The passage of SB513 is quite clearly cited to refute the claim that California "decided that [compliance is] not worth the expense." Whether it is eventually certified as actual compliance or not, its passage and purpose are conclusive on the point for which the bill is cited.

"Chemerinsky said "almost no" states provide state habeas counsel. Eighteen did 18 years ago."

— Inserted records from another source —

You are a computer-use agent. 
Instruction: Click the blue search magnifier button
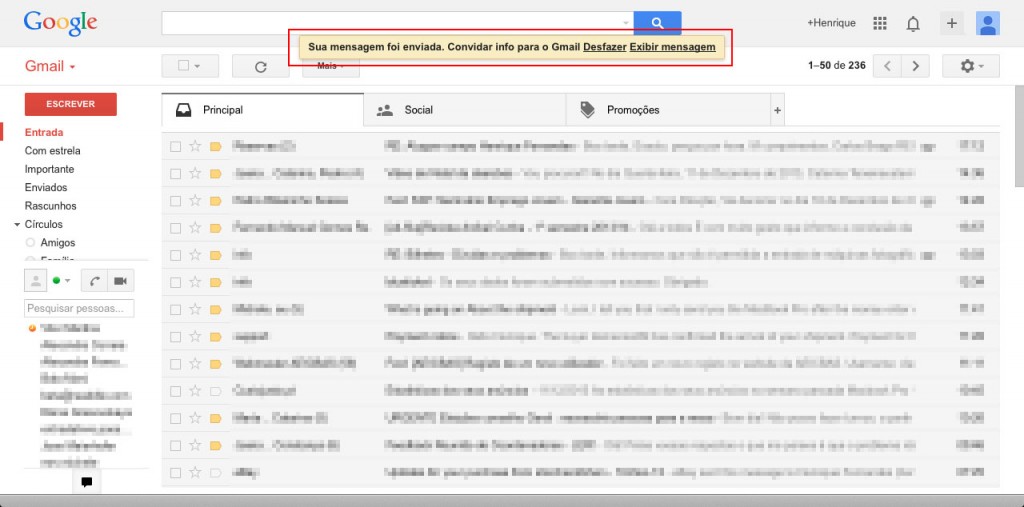657,23
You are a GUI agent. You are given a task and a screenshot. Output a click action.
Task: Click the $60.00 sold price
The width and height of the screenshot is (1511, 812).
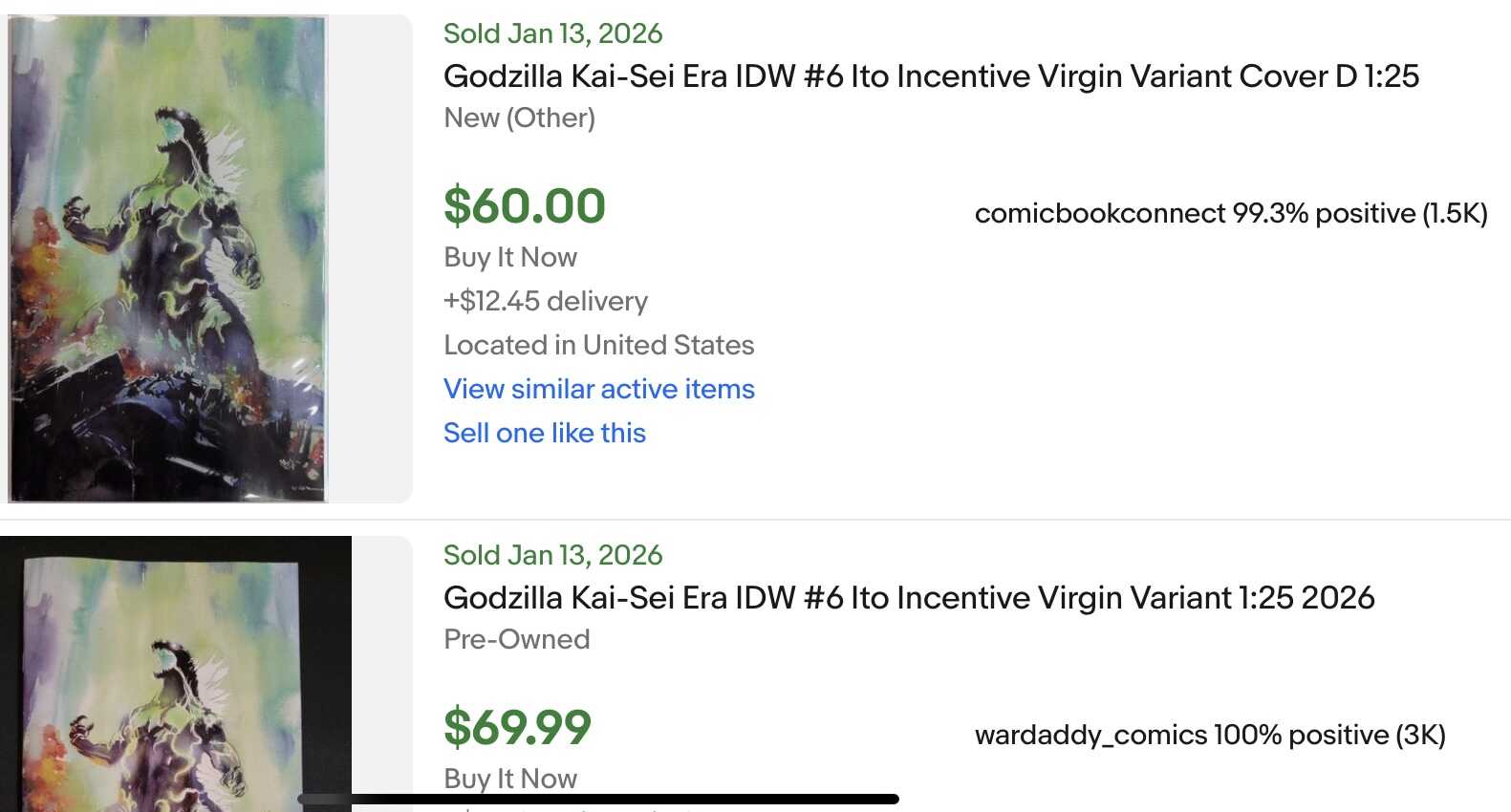525,206
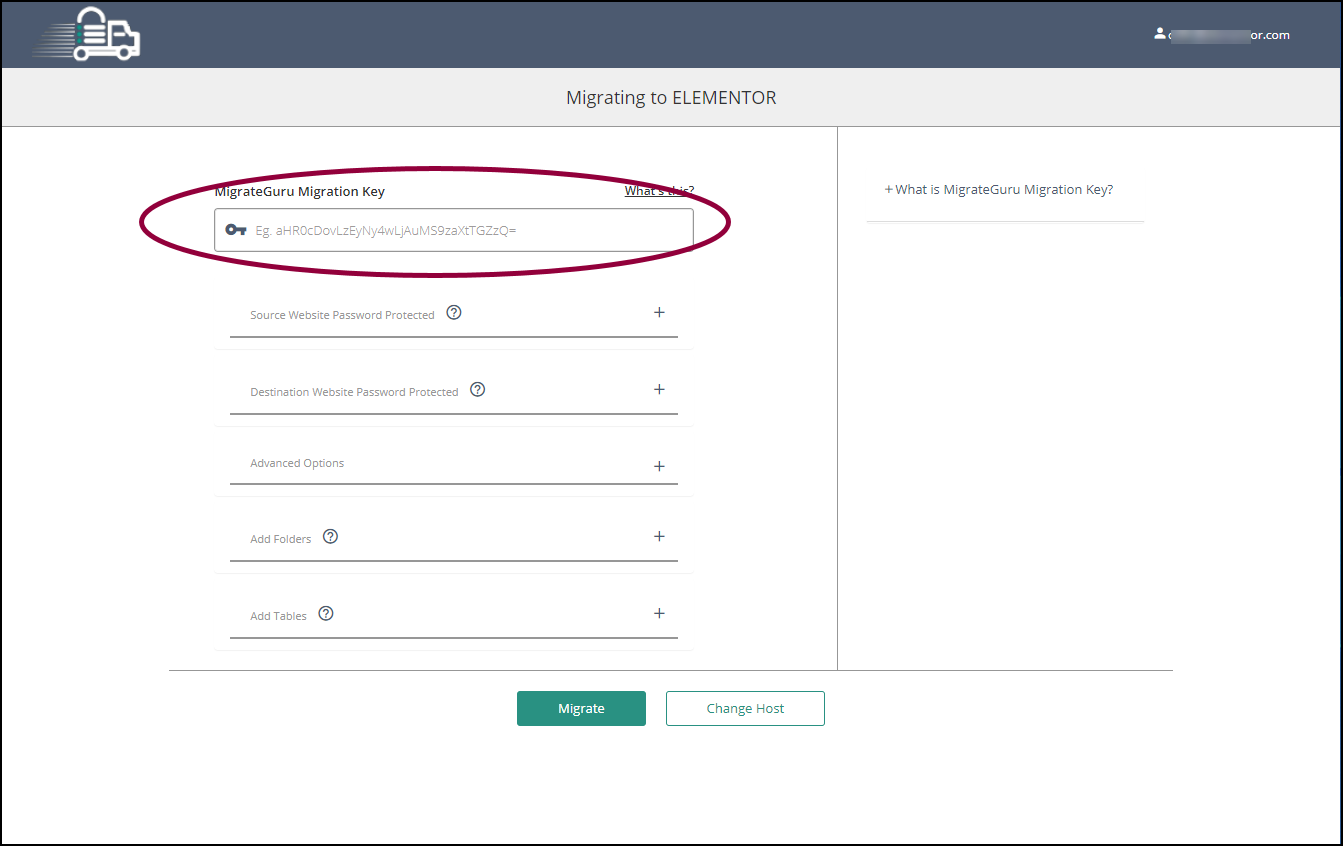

What Chemerinsky said was that "[a]lmost no states provide counsel in these crucial proceedings." Now you can read him false by interpreting the italicized phrase as "at any point during the post-sentence collateral attack," or you can read him true by interpreting the italicized phrase as "throughout the post-sentence collateral attack." Taking the former tack has only the benefits of theft over honest toil.

"The passage of SB513 is quite clearly cited to refute the claim that California 'decided that [compliance is] not worth the expense.'"

So you were "refuting" (and, I take it, counting as among the alleged "blatant falsehoods") a statement of opinion? Opinions are why they call them op-eds!

"These crucial proceedings" in the article refers to the state collateral attack that typically follows direct appeal and precedes federal habeas. I read it correctly. Your any point/throughout distinction makes no sense. The key question throughout the debate over counsel on state habeas is the need to provide a lawyer to prepare and argue the state collateral petition. Chemerinsky claimed only one state does. In fact, all but a handful do.

The purpose of SB513 to qualify for Chapter 154 is not a matter of opinion. It is crystal clear from the legislative history. Other states have similarly passed legislation for this express purpose. The claim that they have decide not to is not opinion. It is a false assertion of fact.